Re: [R] F-Tests in generalized linear mixed models (GLMM)

From: Björn Stollenwerk <bjoern.stollenwerk_at_helmholtz-muenchen.de>
Date: Thu, 20 Nov 2008 08:55:42 +0100

It was fitted with the function gamm (generalized additive mixed model) of the package mgcv:

glm1.gamma <- gamm(y ~ x1 + x2, random=list(random1 = ~1), family=Gamma(link="log"))

However, it's just a generalized linear mixed model (GLMM), because "smooth" terms are missing.

Douglas Bates schrieb:

> On Wed, Nov 19, 2008 at 9:16 AM, Björn Stollenwerk
> <bjoern.stollenwerk_at_helmholtz-muenchen.de> wrote:
>   

>> Thanks! I am talking about any kind of model comparison technique.
>>
>> However, some p-values based on F-Tests are supplied, based on the GLMM with
>> Gamma distribution and log-link function (see output below). I think this
>> can be done, because the parameter estimates are approximately normal
>> distributed. However, the effort to perform some tests based on more than
>> one variable failed.
>>
>>
>>> anova(glm1.gamma$lme)
>>>
>> numDF denDF F-value p-value
>> X 3 295 2418.298 <.0001
>>
>
> How was glm1.gamma$lme generated and what is its class?  If it was fit
> with lme it is not a generalized linear mixed model because lme
> doesn't fit such models.

Data extract:
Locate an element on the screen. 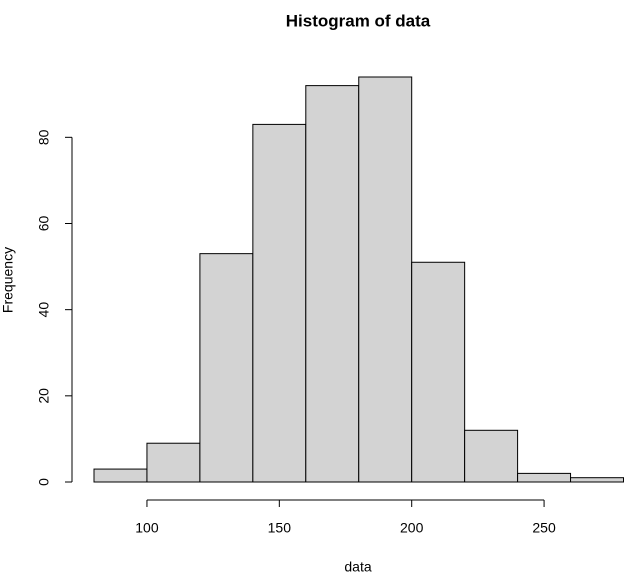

Written task 1: Which package provides the gamm function in the GLMM thread?
Written task 2: Rename "smooth" to "spline" and write out the GLMM thread between "glm1.gamma <- gamm(y" and "model comparison technique.", inclusive.
None of the lines are needed here.

Answer space 1: mgcv

Answer space 2:
glm1.gamma <- gamm(y ~ x1 + x2, random=list(random1 = ~1), family=Gamma(link="log"))

However, it's just a generalized linear mixed model (GLMM), because "spline" terms are missing.

Douglas Bates schrieb:

> On Wed, Nov 19, 2008 at 9:16 AM, Björn Stollenwerk
> <bjoern.stollenwerk_at_helmholtz-muenchen.de> wrote:
>   

>> Thanks! I am talking about any kind of model comparison technique.